Agglomerative with Regionalization

Agglomerative clustering performs a hierarchical clustering using a bottom up approach.

In agglomerative clustering, initially there is one cluster for each observation. In each iteration, the two closest clusters are merged. The algorithm continues until any one of the following stopping criteria applies:

  • Reaches a certain number of clusters.
  • The distance between two clusters is larger than a certain threshold.

Standard Agglomerative clustering does not fully consider the observation's spatial location. When this algorithm is applied on spatial data, it often results in data points of a cluster dispersed across spatial regions. Regionalization is used to provide a spatial context to the agglomerative algorithm. By defining spatial weights, agglomerative with regionalization includes a spatial constraint in the clustering algorithm, so elements of the same cluster share common characteristics and are geographically connected.

See the AgglomerativeClustering class in Python API Reference for Oracle Spatial AI for more information.

The following table describes some of the properties of the AgglomerativeClustering class.

Parameters Description
n_clusters_ The algorithm stops when reaching the specified number of clusters.
distance_threshold The algorithm stops if the distance between the two closest clusters is greater than this value. If this parameter is defined, then it requires to set n_clusters=None.
spatial_weights_definition Defines the relationship between neighboring locations. It is required to retrieve information from the neighbors.

Only KNN and DistanceBand weights are supported.

linkage The strategy followed to identify the distance between two clusters. The options are:
  • ward: The variance between two clusters.
  • average: The distance between the average of two clusters.
  • complete: The maximum distance between a pair of points from two distinct clusters.
  • single: The minimum distance between a pair of points from two distinct clusters.
affinity The metric used to compute the distance.
n_jobs The maximum number of concurrently running jobs.

The following code uses the block_groups SpatialDataFrame and AgglomerativeClustering to identify locations sharing common characteristics according to certain features.

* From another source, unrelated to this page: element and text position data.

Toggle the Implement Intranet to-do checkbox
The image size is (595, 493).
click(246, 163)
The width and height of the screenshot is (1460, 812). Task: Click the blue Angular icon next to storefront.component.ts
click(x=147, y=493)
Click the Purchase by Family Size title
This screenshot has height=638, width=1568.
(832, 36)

It uses regionalization to keep the clusters geographically connected.

from oraclesai.weights import KNNWeightsDefinition 
from oraclesai.clustering import AgglomerativeClustering 
from oraclesai.pipeline import SpatialPipeline 
from sklearn.preprocessing import StandardScaler 

# Define training features 
X = block_groups[['MEDIAN_INCOME', 'MEAN_AGE', 'MEAN_EDUCATION_LEVEL', 'HOUSE_VALUE', 'geometry']] 

# Use geodetic reference systems to calculate distances. 
X = X.to_crs('epsg:3857') 
# Create an instance defining stopping criteria and spatial weights 
reg_agglomerative = AgglomerativeClustering(n_clusters=6, spatial_weights_definition=KNNWeightsDefinition(k=5)) 

# Create a spatial pipeline with preprocessing and clustering steps. 
agglomerative_pipeline = SpatialPipeline([('scale', StandardScaler()), ('clustering', reg_agglomerative)]) 

# Train the model 
agglomerative_pipeline.fit(X) 

# Print the labels associated with each observation 
print(f"labels = {agglomerative_pipeline.named_steps['clustering'].labels_[:20]}")

The output are the labels associated to the first 20 observations of the data.

labels = [1 4 4 4 4 0 0 0 1 1 1 1 1 1 1 1 0 2 0 2]